— begin Exercise inputs —
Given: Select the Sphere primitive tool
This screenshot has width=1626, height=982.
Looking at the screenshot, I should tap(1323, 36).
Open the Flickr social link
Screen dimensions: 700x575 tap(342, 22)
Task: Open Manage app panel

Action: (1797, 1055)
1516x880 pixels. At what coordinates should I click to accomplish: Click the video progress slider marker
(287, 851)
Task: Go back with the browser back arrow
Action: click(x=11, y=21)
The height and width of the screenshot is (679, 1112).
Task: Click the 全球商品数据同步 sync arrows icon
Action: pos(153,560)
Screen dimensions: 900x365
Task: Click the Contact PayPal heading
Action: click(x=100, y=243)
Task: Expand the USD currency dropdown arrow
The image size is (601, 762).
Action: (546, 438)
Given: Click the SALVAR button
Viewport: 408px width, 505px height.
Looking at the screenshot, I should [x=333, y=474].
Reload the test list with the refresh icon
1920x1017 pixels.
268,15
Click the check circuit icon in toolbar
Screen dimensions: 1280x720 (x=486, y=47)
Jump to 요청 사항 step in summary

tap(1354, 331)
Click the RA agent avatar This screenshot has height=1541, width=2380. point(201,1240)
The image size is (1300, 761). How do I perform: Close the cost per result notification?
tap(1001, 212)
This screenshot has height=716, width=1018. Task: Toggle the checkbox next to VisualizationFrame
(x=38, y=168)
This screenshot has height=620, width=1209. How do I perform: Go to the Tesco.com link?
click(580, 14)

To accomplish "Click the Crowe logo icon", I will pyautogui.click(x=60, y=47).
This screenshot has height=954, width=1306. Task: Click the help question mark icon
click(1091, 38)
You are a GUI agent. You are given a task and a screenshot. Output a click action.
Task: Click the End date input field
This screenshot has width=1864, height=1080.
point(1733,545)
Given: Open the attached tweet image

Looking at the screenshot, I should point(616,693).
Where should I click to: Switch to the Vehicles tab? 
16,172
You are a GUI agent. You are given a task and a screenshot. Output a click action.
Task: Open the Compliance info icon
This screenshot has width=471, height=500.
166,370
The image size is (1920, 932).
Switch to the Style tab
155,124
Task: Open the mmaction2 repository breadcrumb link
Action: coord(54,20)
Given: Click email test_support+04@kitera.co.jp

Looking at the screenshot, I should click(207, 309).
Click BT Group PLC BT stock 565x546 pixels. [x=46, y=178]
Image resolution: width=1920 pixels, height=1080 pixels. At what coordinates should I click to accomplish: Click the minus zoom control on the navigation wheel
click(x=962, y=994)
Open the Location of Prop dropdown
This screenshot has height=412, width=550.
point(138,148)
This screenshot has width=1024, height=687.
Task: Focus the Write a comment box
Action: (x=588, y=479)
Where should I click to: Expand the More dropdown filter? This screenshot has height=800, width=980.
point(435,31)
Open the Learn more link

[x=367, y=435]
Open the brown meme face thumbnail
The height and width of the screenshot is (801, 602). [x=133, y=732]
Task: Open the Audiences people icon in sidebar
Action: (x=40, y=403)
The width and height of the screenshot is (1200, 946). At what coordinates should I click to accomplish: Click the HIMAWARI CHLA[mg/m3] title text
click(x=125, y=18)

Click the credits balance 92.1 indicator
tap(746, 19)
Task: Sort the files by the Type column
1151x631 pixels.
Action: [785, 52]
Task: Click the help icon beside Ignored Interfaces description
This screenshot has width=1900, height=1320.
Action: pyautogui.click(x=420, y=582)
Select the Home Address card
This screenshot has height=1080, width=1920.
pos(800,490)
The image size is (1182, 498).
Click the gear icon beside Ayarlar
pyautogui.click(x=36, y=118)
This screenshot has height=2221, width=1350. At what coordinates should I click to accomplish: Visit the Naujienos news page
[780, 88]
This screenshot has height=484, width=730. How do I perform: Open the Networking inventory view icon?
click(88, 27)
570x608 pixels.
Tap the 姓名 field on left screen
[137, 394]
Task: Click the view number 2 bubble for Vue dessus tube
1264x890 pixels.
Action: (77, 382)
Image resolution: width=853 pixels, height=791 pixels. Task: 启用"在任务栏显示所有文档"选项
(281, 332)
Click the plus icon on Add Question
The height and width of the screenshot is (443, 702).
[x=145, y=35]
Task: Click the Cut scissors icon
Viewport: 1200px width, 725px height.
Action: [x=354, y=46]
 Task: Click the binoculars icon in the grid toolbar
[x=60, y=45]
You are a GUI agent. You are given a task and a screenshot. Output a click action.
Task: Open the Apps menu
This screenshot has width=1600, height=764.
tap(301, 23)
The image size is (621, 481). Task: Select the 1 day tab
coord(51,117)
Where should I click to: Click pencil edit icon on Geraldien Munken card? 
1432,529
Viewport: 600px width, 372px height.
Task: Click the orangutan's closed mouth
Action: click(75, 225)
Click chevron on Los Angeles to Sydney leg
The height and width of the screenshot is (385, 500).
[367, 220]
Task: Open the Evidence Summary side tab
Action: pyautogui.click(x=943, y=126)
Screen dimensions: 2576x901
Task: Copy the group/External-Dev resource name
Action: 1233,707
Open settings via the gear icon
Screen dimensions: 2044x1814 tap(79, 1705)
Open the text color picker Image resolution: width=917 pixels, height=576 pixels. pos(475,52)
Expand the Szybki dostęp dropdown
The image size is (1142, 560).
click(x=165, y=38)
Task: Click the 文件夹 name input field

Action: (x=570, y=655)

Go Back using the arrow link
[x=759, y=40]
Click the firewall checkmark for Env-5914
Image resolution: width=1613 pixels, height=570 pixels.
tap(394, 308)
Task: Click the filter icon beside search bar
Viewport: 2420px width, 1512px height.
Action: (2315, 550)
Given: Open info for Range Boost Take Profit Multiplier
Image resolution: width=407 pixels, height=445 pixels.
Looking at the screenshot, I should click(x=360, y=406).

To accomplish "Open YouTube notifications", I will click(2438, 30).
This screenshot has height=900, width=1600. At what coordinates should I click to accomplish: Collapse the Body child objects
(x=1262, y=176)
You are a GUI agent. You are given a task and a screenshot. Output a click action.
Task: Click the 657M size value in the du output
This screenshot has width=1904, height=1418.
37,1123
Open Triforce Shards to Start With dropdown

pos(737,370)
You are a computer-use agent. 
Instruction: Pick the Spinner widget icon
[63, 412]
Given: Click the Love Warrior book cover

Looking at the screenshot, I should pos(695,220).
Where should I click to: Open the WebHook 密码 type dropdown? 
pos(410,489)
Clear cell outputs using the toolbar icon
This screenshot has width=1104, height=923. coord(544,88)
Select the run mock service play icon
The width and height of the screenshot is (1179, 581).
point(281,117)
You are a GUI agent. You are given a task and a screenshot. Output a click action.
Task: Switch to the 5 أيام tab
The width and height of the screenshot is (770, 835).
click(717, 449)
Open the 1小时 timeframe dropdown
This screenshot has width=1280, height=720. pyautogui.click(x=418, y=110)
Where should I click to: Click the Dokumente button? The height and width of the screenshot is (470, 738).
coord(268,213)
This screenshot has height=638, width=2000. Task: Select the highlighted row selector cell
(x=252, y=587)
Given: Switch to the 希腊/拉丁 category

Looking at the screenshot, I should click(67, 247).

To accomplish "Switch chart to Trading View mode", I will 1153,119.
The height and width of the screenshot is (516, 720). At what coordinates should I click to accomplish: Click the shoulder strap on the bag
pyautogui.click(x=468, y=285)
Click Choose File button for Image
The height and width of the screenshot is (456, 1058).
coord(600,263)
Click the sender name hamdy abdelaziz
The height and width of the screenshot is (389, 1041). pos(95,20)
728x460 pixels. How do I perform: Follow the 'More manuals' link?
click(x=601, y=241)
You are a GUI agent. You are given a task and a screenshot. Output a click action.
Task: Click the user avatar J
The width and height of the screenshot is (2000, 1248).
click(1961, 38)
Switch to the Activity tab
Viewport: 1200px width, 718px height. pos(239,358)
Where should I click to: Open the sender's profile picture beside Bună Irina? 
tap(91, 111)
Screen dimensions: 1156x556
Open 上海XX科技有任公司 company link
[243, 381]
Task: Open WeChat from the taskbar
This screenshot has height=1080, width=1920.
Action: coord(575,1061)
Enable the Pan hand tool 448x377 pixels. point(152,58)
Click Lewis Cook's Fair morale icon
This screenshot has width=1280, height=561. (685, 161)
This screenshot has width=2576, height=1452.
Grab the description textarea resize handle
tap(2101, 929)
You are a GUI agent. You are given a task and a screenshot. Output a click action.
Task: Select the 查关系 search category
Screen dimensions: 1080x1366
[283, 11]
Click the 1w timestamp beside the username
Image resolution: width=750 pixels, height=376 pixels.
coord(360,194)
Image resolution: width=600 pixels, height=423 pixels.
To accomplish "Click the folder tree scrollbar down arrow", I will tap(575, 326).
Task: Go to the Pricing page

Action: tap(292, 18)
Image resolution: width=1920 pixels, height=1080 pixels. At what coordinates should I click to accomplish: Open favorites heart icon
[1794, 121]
— end Exercise inputs —
## Task prompt
Can you copy out the items from the line containing "The image size is (621, 481)." through the line containing "Action: 1233,707", reproducing each line verbatim?

## Complete output
The image size is (621, 481). Task: Select the 1 day tab
coord(51,117)
Where should I click to: Click pencil edit icon on Geraldien Munken card? 
1432,529
Viewport: 600px width, 372px height.
Task: Click the orangutan's closed mouth
Action: click(75, 225)
Click chevron on Los Angeles to Sydney leg
The height and width of the screenshot is (385, 500).
[367, 220]
Task: Open the Evidence Summary side tab
Action: pyautogui.click(x=943, y=126)
Screen dimensions: 2576x901
Task: Copy the group/External-Dev resource name
Action: 1233,707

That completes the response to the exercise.